Bu durumu bilenler hükümetin çevreye karşı duyarsız olduğu eleştirisini yapınca başbakan işte bu arabesk cümleyi kurdu. “Yeşilin hastasıyım”.

 

Yeşilin hastasıyım sözü ile herkes doğal yeşilliğin kastedildiğini düşündü ve yukarıda anlattıklarımıza benzer eleştiriler yaptı. Oysa buradaki yeşil başka bir yeşil, dolar yeşili!

 

Düşünsenize, yaşam mücadelesine simit satarak başlamış birisi, sonra çocuğunun sünnetinde takılan takıları sermaye yapıyor ve bu gün dünyanın en zengin devlet adamları sıralamasında dereceye giriyor.
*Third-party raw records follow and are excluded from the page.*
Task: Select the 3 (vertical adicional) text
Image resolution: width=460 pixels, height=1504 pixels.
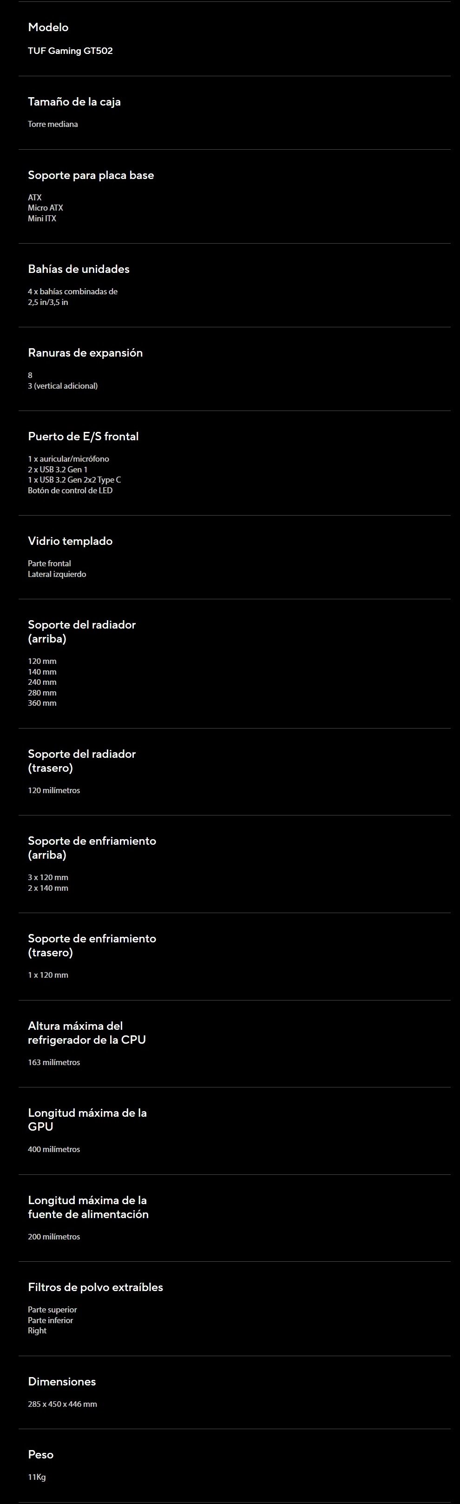Action: click(62, 386)
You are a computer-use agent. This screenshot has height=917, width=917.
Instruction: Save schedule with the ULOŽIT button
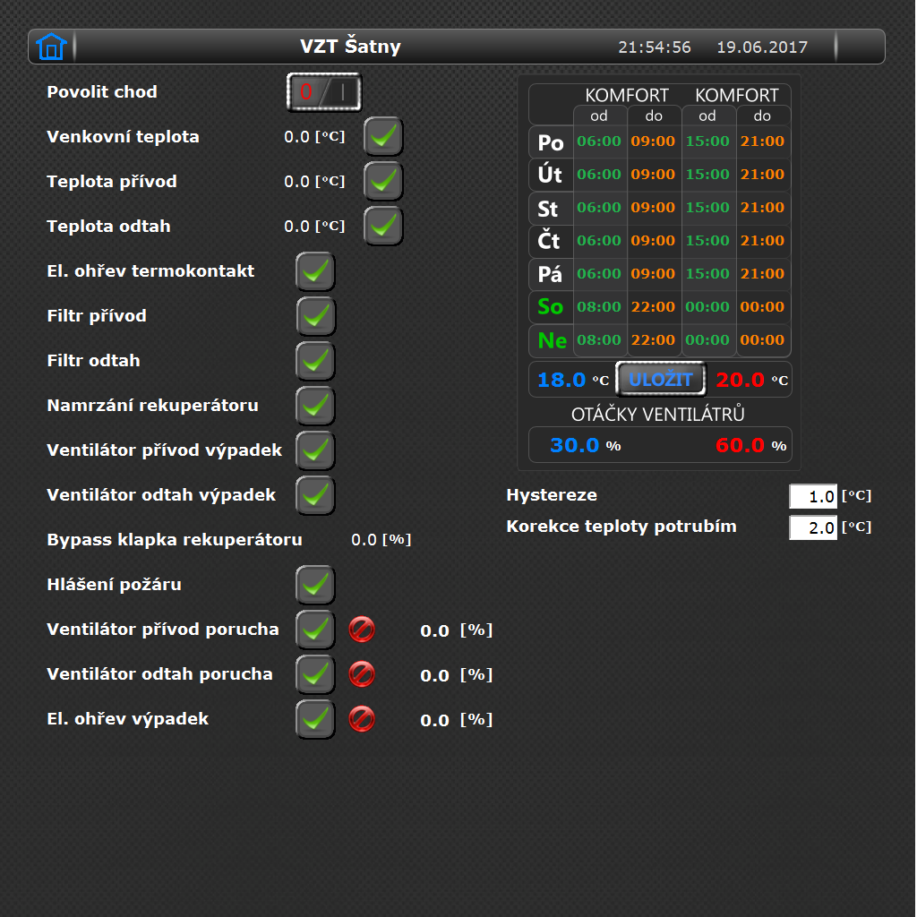[661, 380]
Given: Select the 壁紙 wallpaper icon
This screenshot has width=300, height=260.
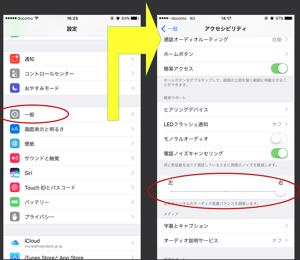Looking at the screenshot, I should point(15,143).
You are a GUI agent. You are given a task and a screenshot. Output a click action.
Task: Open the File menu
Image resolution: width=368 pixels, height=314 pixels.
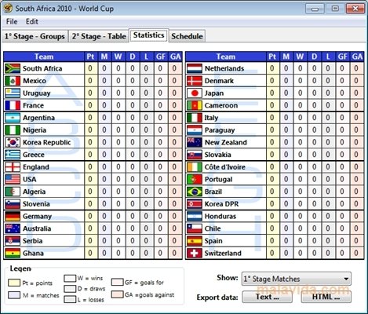point(12,21)
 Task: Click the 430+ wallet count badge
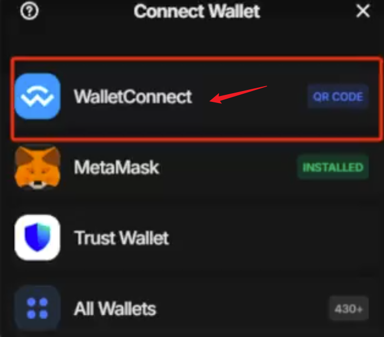tap(349, 309)
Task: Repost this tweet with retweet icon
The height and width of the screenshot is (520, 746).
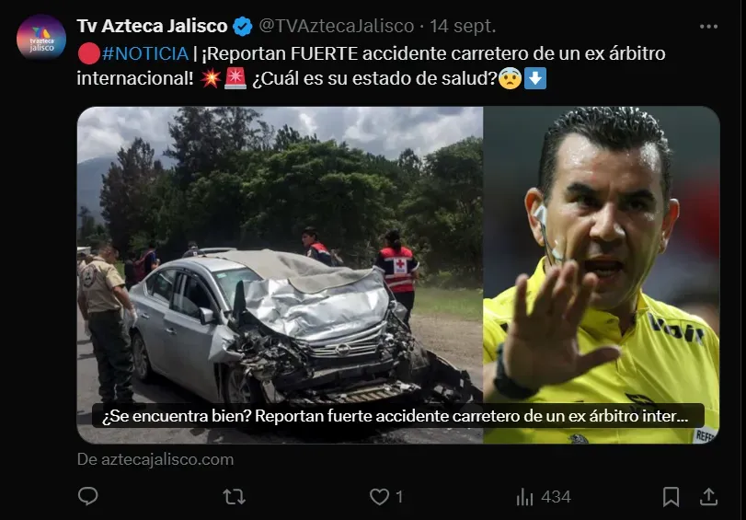Action: pyautogui.click(x=234, y=497)
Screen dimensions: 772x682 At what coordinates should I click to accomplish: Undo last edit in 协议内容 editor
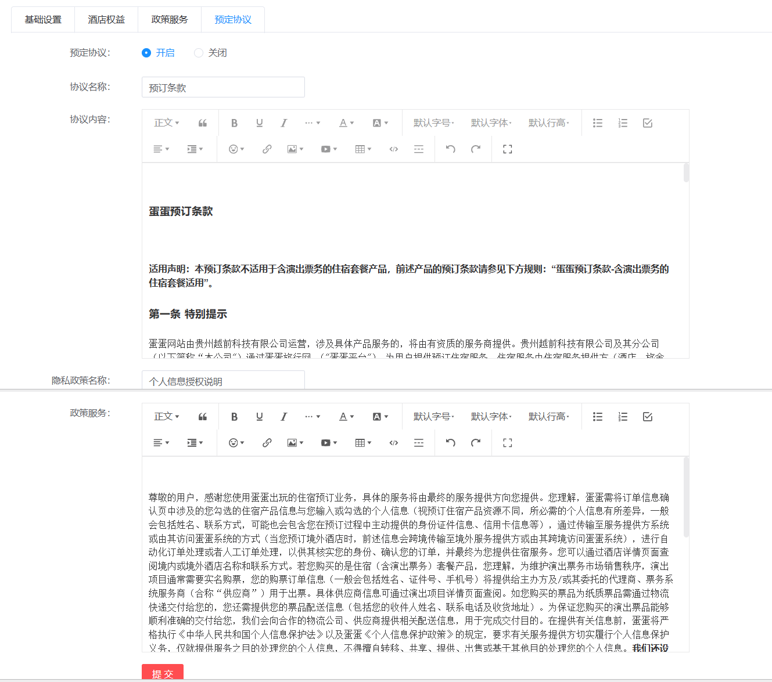pos(450,149)
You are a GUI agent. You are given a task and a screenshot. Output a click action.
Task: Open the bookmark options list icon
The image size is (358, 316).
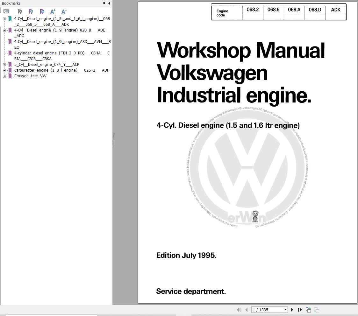[x=6, y=11]
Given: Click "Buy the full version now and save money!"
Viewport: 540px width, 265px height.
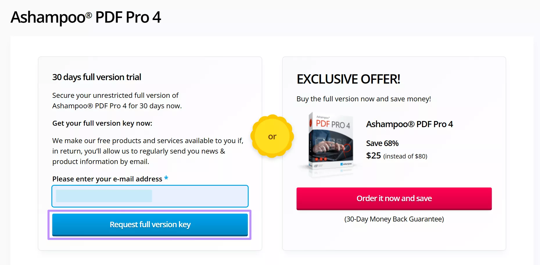Looking at the screenshot, I should [364, 99].
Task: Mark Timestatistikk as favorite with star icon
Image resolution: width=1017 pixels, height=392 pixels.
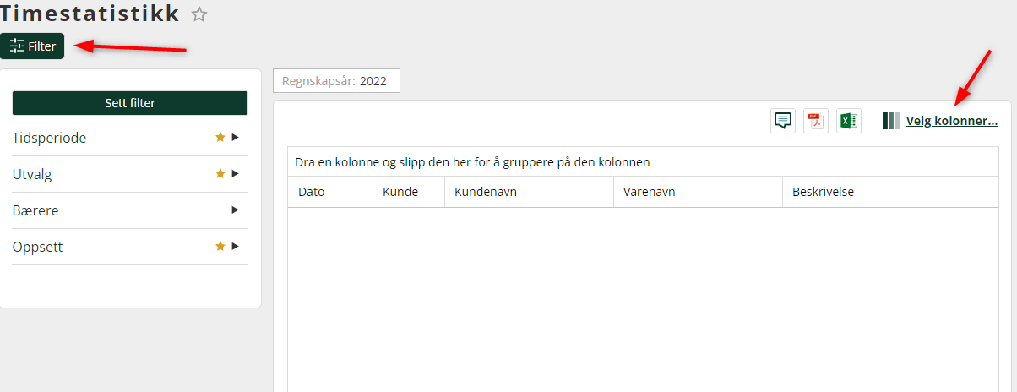Action: point(199,14)
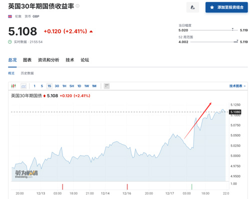Click the UK flag icon
Screen dimensions: 250x199
coord(10,16)
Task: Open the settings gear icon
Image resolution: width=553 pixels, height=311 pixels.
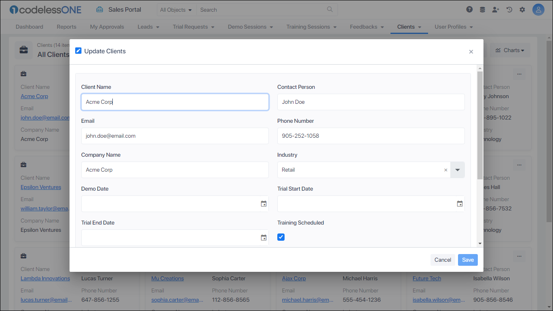Action: pos(522,10)
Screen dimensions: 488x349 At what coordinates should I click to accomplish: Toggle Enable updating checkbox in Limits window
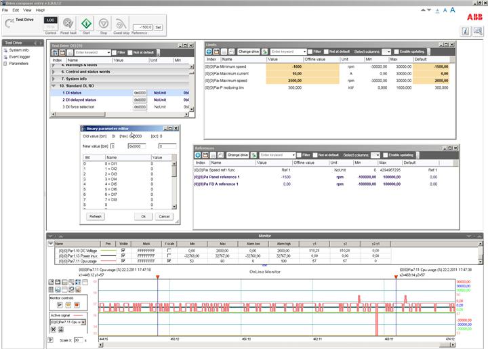point(397,52)
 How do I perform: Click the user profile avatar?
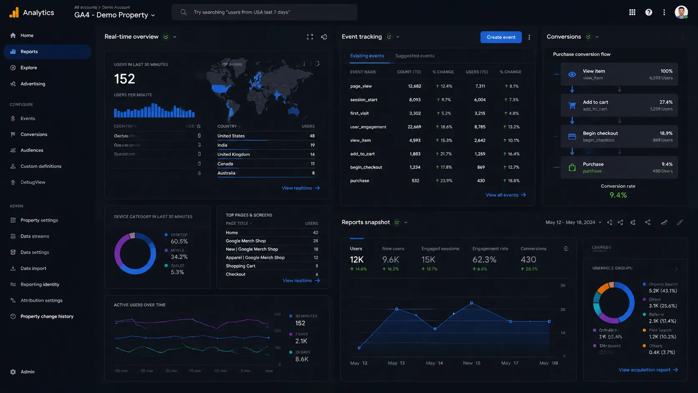(x=681, y=12)
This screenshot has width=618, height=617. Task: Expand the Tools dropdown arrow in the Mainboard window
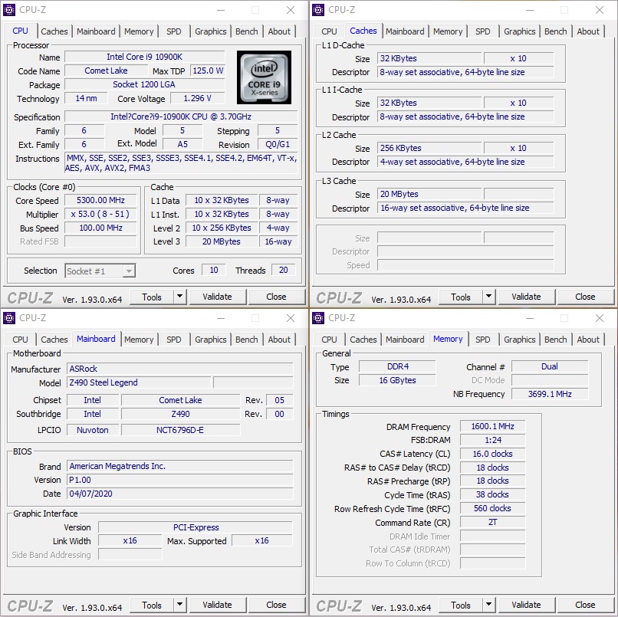coord(179,605)
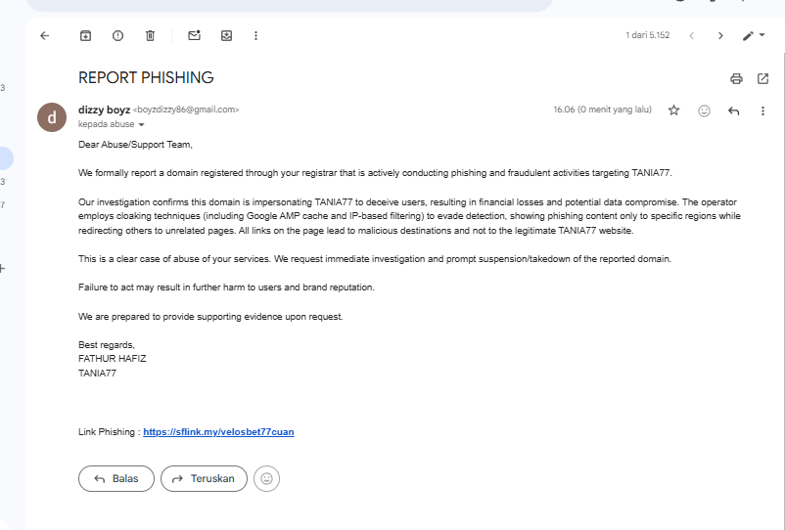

Bazı münafıkların dediğine göre İsviçre bankalarında sekiz ayrı hesabı da varmış. Ben söyleyenlerin yalancısıyım!

 

Bazıları orman yeşili ile dolar yeşilini karıştırıyorsa bunda başbakanımın ne kusuru var! Orman yeşilinin hastasıyım demedi ki!

 

Hadi o zaman hep beraber bir şarkı söyleyelim:

 

Yeşilim yeşilim yeşilim aman/Yeşil yaprak altında üşüdüm aman.